The blob storage shared access signature token. This can be provided as an alternative to the accountKey setting.

azure.storage.tokenDuration

The duration of the shared access signature token created by Nextflow when the sasToken option is not specified (default: 12h).

azure.batch.accountName

The batch service account name.

azure.batch.accountKey

The batch service account key.

azure.batch.endpoint

The batch service endpoint e.g. https://nfbatch1.westeurope.batch.azure.com.

azure.batch.location

The batch service location e.g. westeurope. This is not needed when the endpoint is specified.

azure.batch.autoPoolMode

Enable the automatic creation of batch pools depending on the pipeline resources demand (default: true)

azure.batch.allowPoolCreation

Enable the automatic creation of batch pools specified in the Nextflow configuration file (default: false)

azure.batch.deleteJobsOnCompletion

Enable the automatic deletion of jobs created by the pipeline execution (default: true).

azure.batch.deletePoolsOnCompletion

Enable the automatic deletion of compute node pools upon pipeline completion (default: false).

azure.batch.copyToolInstallMode

Specify where the azcopy tool used by Nextflow. When node is specified it’s copied once during the pool creation.
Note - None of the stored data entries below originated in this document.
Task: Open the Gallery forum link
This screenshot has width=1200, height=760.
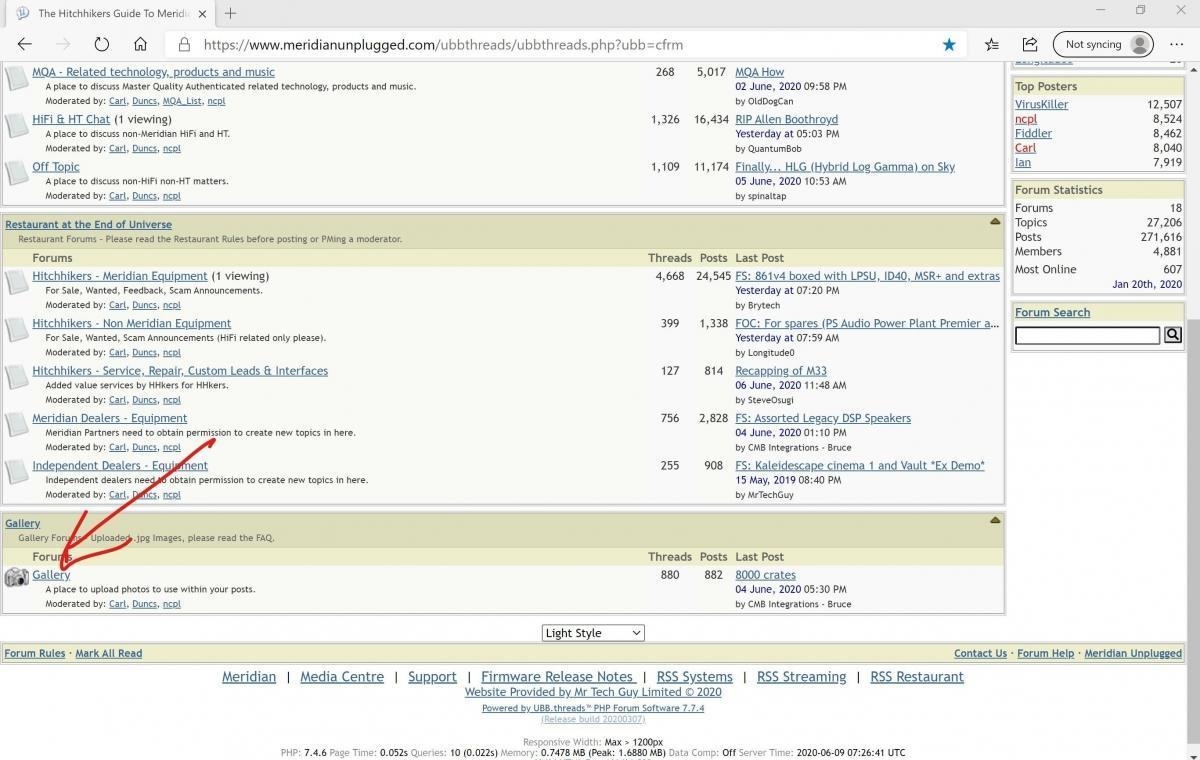Action: pyautogui.click(x=51, y=575)
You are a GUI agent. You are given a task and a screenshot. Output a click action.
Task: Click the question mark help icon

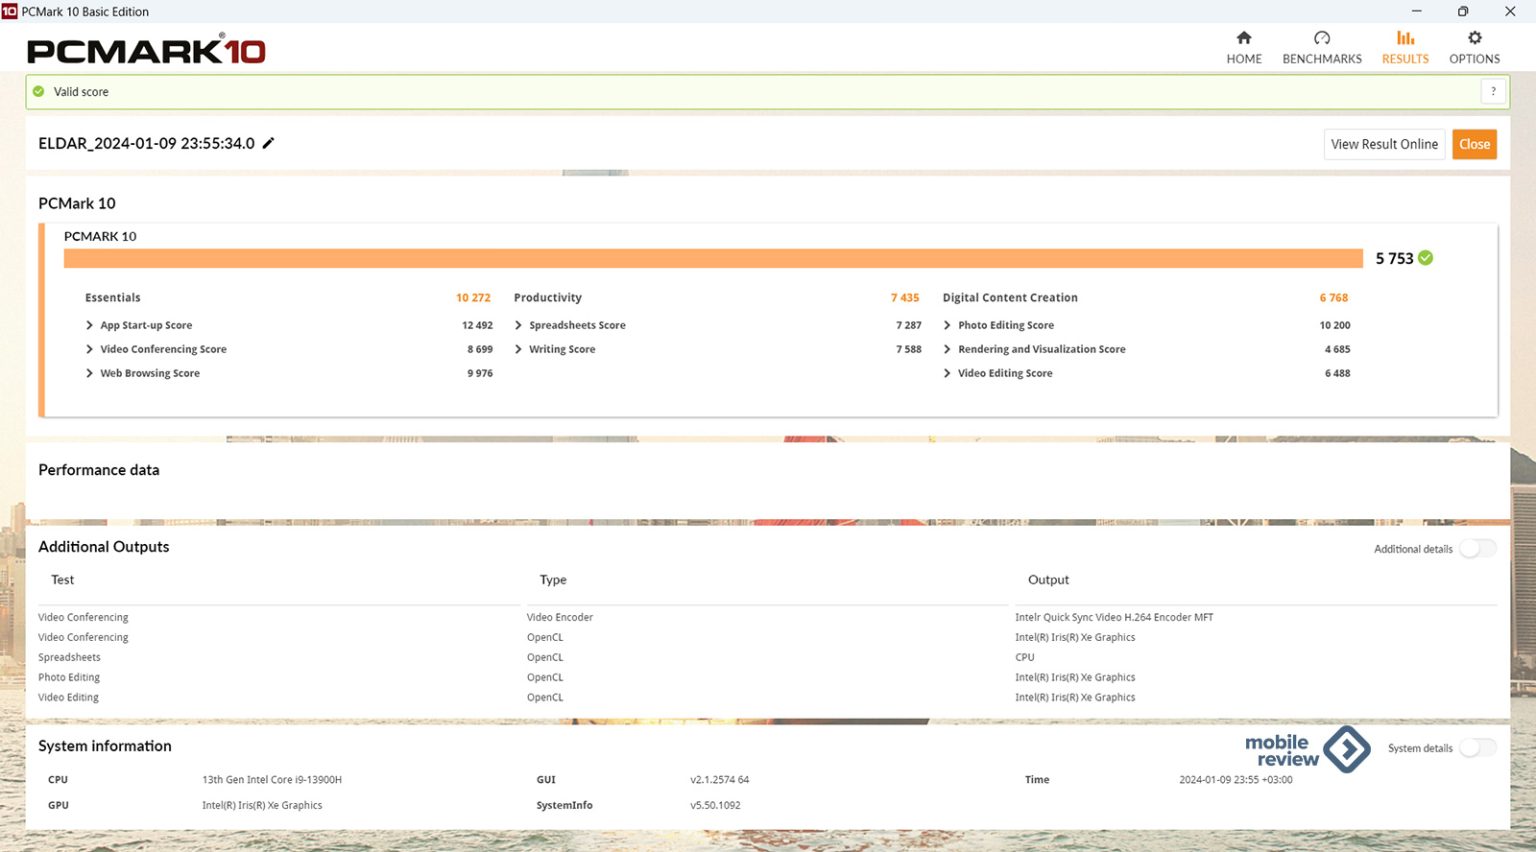1493,91
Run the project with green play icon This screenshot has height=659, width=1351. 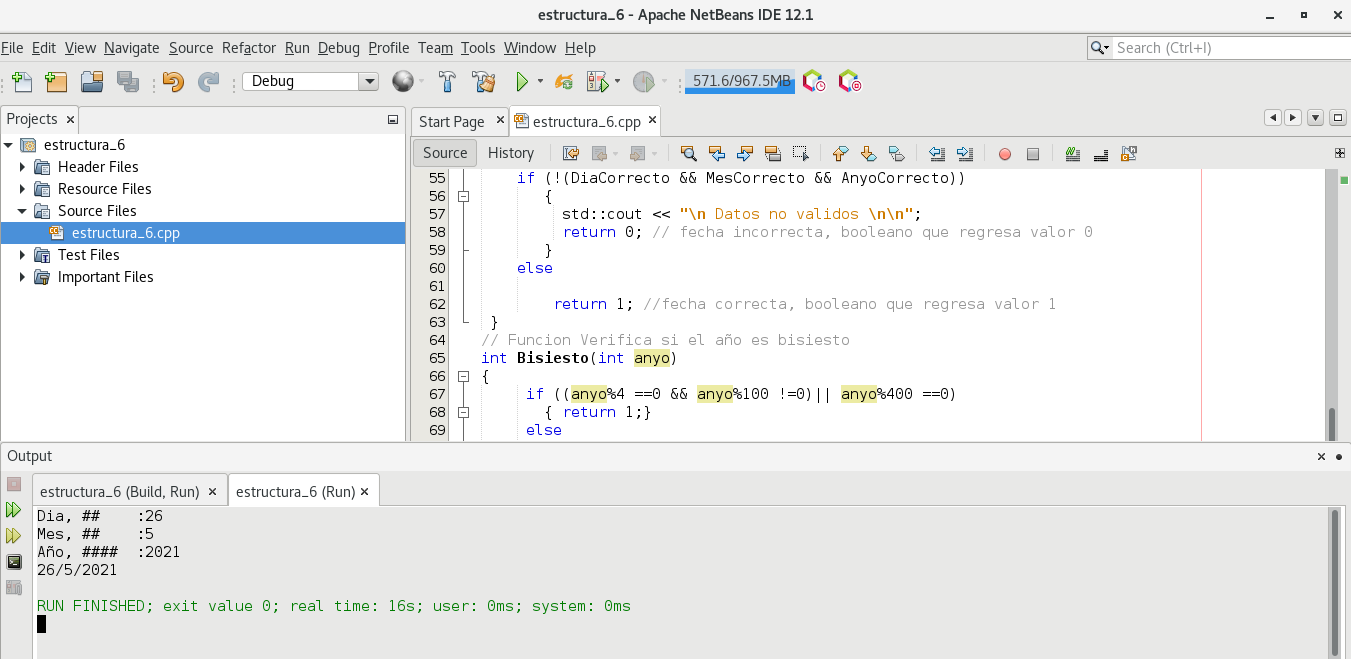point(521,82)
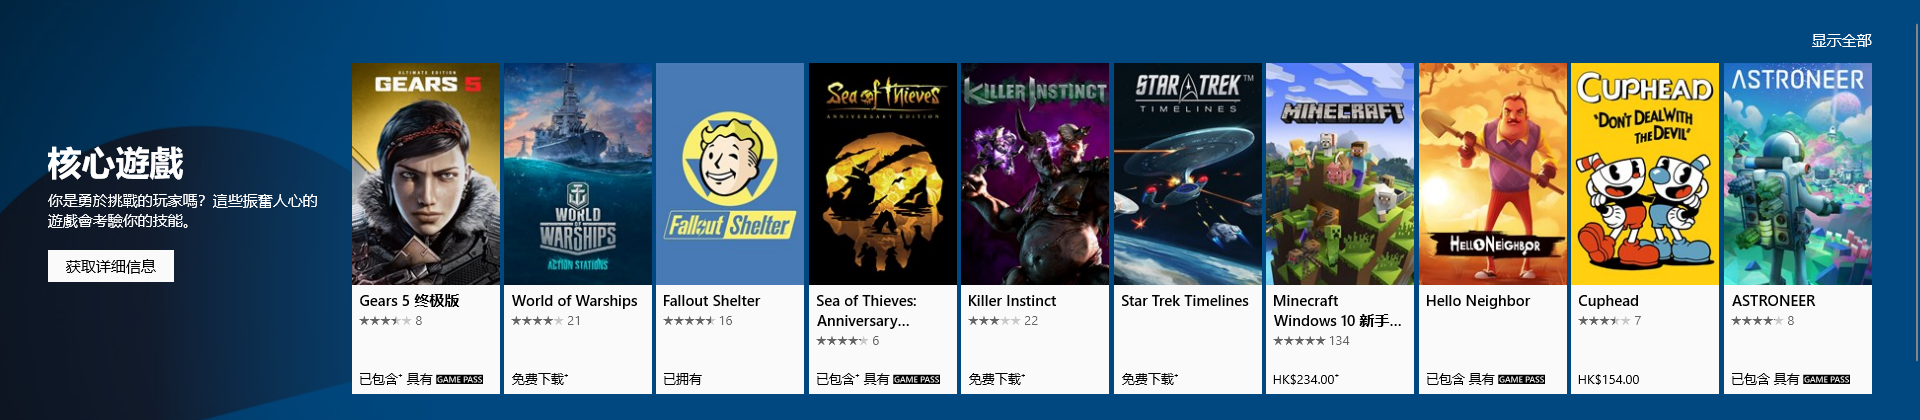Select the Fallout Shelter Vault Boy tile
Screen dimensions: 1920x420
click(x=730, y=174)
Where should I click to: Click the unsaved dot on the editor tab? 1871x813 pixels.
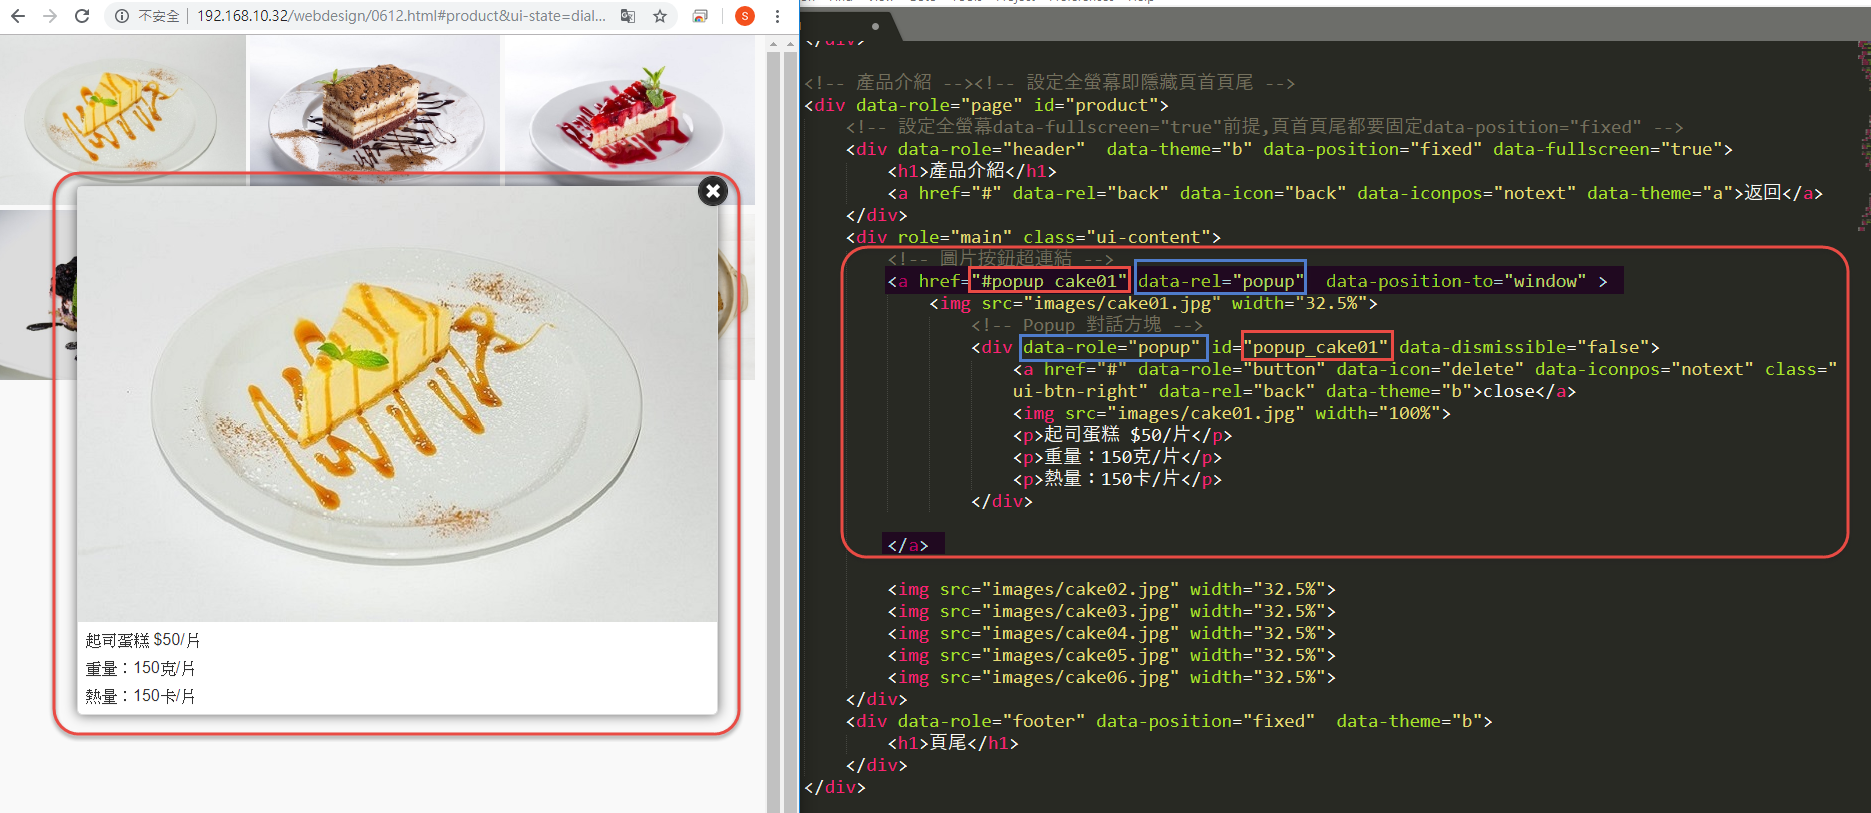[x=876, y=26]
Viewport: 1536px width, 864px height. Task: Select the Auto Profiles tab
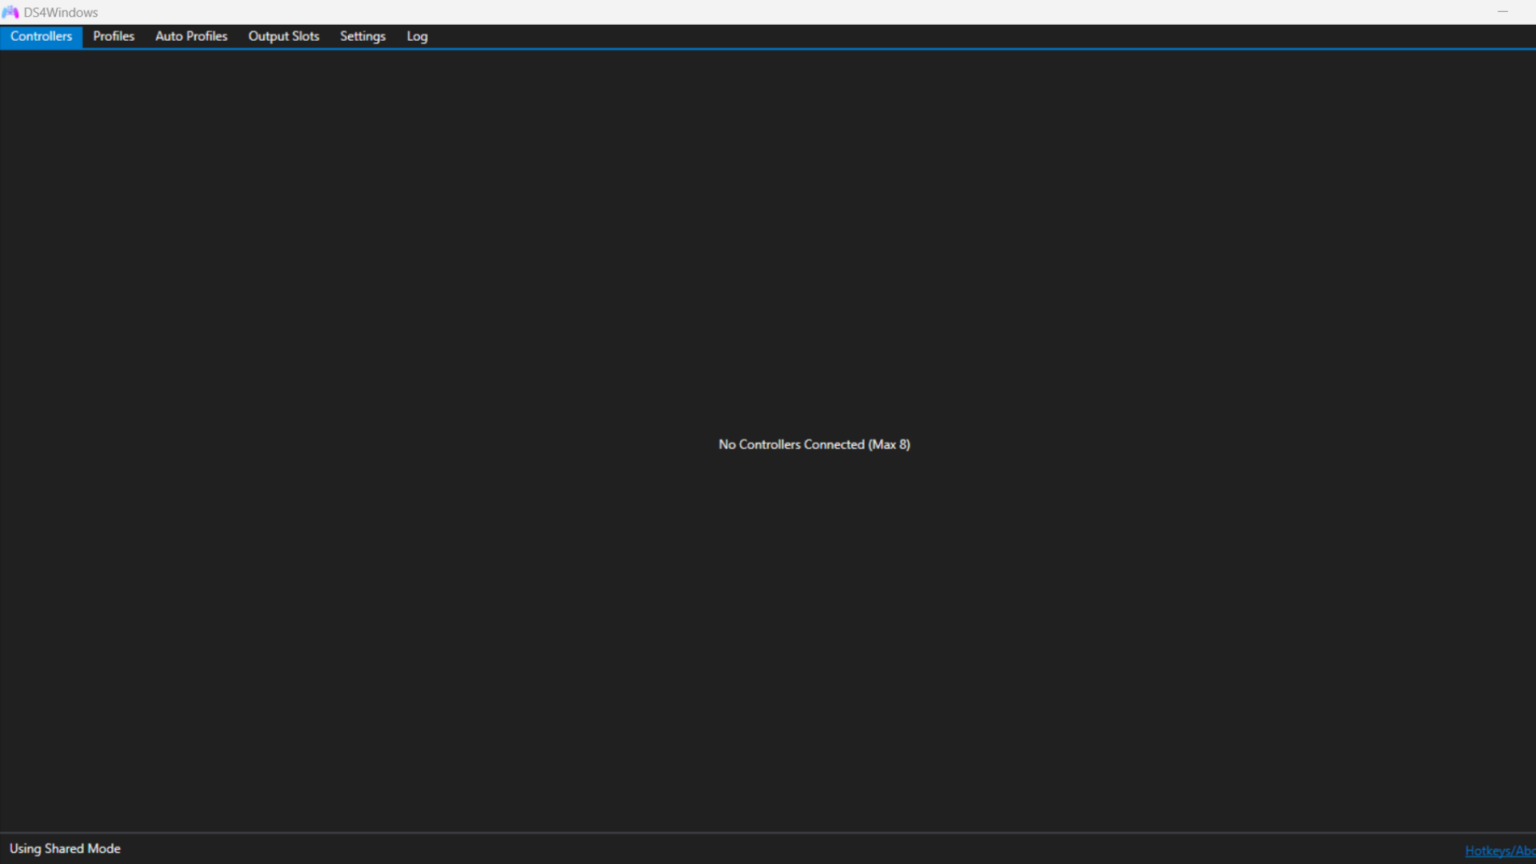click(191, 36)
When task is provider, it’s installed for each task execution (default: node)

azure.batch.pools.<name>.vmType

Specify the virtual machine type used by the pool identified with <name>.

azure.batch.pools.<name>.vmCount

Specify the number of virtual machines provisioned by the pool identified with <name>.

azure.batch.pools.<name>.maxVmCount

Specify the max of virtual machine when using auto scale option.

azure.batch.pools.<name>.autoScale

Enable autoscaling feature for the pool identified with <name>.

azure.batch.pools.<name>.scaleFormula

Specify the scale formula for the pool identified with <name>. See Azure Batch scaling documentation for details.

azure.batch.pools.<name>.scaleInterval

Specify the interval at which to automatically adjust the Pool size according to the autoscale formula. The minimum and maximum value are 5 minutes and 168 hours respectively (default: 10 mins)

azure.batch.pools.<name>.schedulePolicy

Specify the scheduling policy for the pool identified with <name>. It can be either spread or pack (default: spread).